OE- İzmir, Çeşme gibi yazları serin olurdu. 1960 senelerinden sonra, İzmir’in ısısı artmıştır. Bunun nedenleri, beton binalardır. Kordondaki bitişik binalar, rüzgarların, arkalara geçmesini engellemektedir. Beton binalar, gündüzleri ısınır, geceleri de ısı yayarlar. Çözüm ise: İzmir’in dar ve kısa yollarını, yeşil alan yaparak, ısı, görüntü ve gürültü kirliğini yok etmektir.
Otoparklar yeraltına alınmalı
ŞD-İzmir’de müthiş bir otopark sorunu var?
OE- Çok doğru. O nedenle, İzmir’ de otoparklar yeraltına alınmalıdır. Hatta yeraltı yolları, otoparklar, çarşılar ve yeşil alanlar yapılmalıdır. Böylelikle, İzmir yolları ve yeşil alanlarıyla, çağdaş bir şehir olur. Otoparkların yer altına alınması; zemin tekniği açısından da gereklidir. Senelerdir, İzmir’in şehir planlarını, Belediye Başkanları, Politikacılar ve genç, tecrübesiz teknik elemanlar yapmıştı. İzmir’ de, eski binaların bulunduğu bölgelerde, yüksek katlı bina yapmak çok yanlıştır. Bir de, Çeşme oto yolu yanlarındaki, 100 metreye, bina değil, ağaçlar dikilseydi, gürültü ve görsel kirlilik olmazdı. Tabi ki sağlık acısından da olumlu olurdu.
ŞD-Anılarınıza göz attığımda, engellilerle ilgili de görüşleriniz dikkatimi çekti.

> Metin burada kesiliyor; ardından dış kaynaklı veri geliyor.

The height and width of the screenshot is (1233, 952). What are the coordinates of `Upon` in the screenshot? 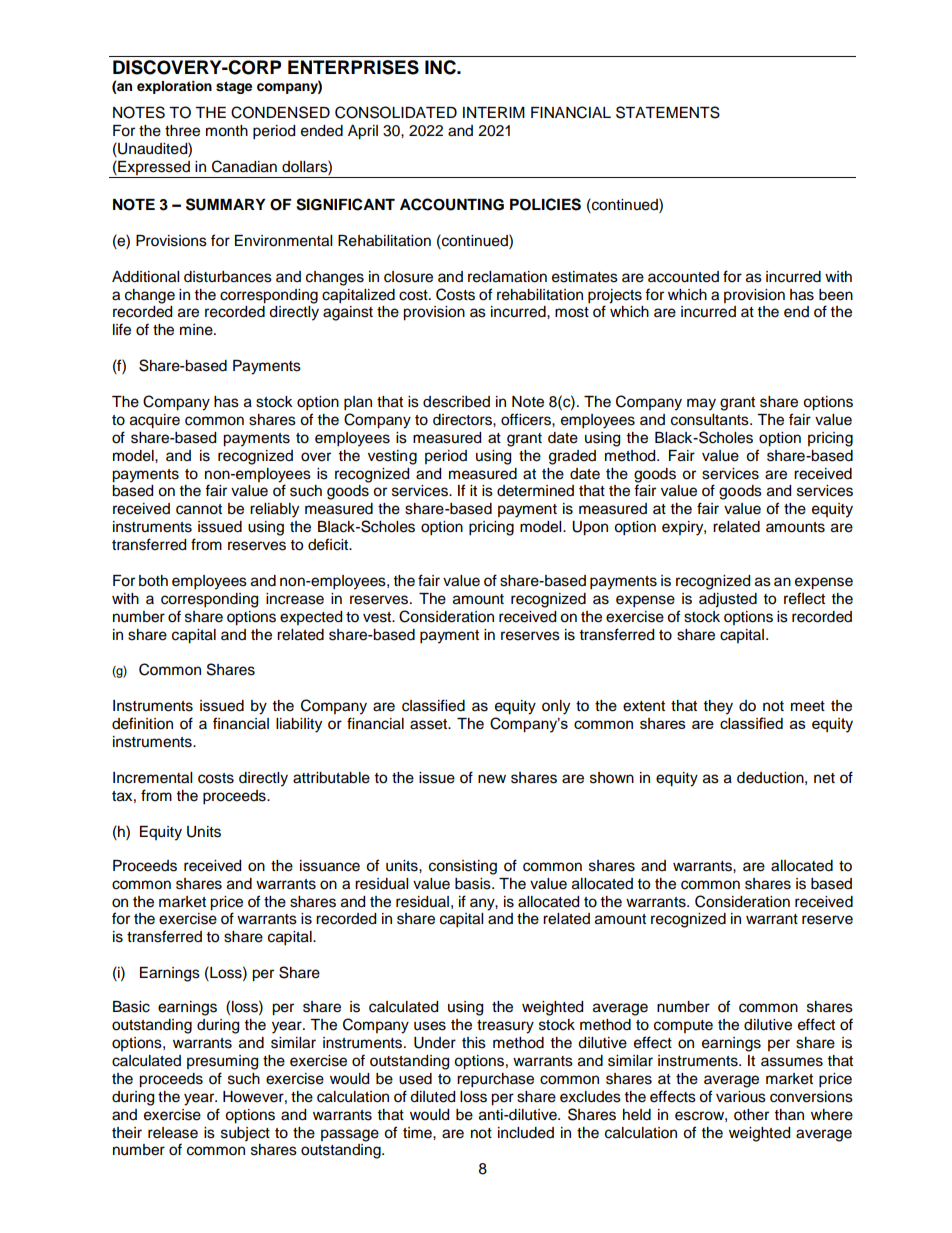 It's located at (590, 528).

OE- Engellilerimiz, hatta engelsizler bile, kaldırımlarda yürüyemiyorlar… Resmi bina ve hastanelerde, engelliler için, göstermelik işler yapılıyor. Buda en büyük ayıplarımızdandır. Halen, yeni yerleşim alanlarında, alt yapı, yollar ve kaldırımlar dar yapılmaktadır. Engelliler ise hiç düşünülmemektedir. Tretuvarlar trafik korumalı yapılmalıdır. Bunca senedir, belediyelerimiz tretuvar yaparlar, gene de tretuvar yapmasını öğrenemediler. Otobüslerimizi de, yaşlılar ve engellilere göre satın almalıyız. Okullarımızda, kütüphanelerde, tüm toplantı salonları, sinemalar toplantı yapılan, açık ve kapalı her yerlerde, engelliler düşünülmelidir.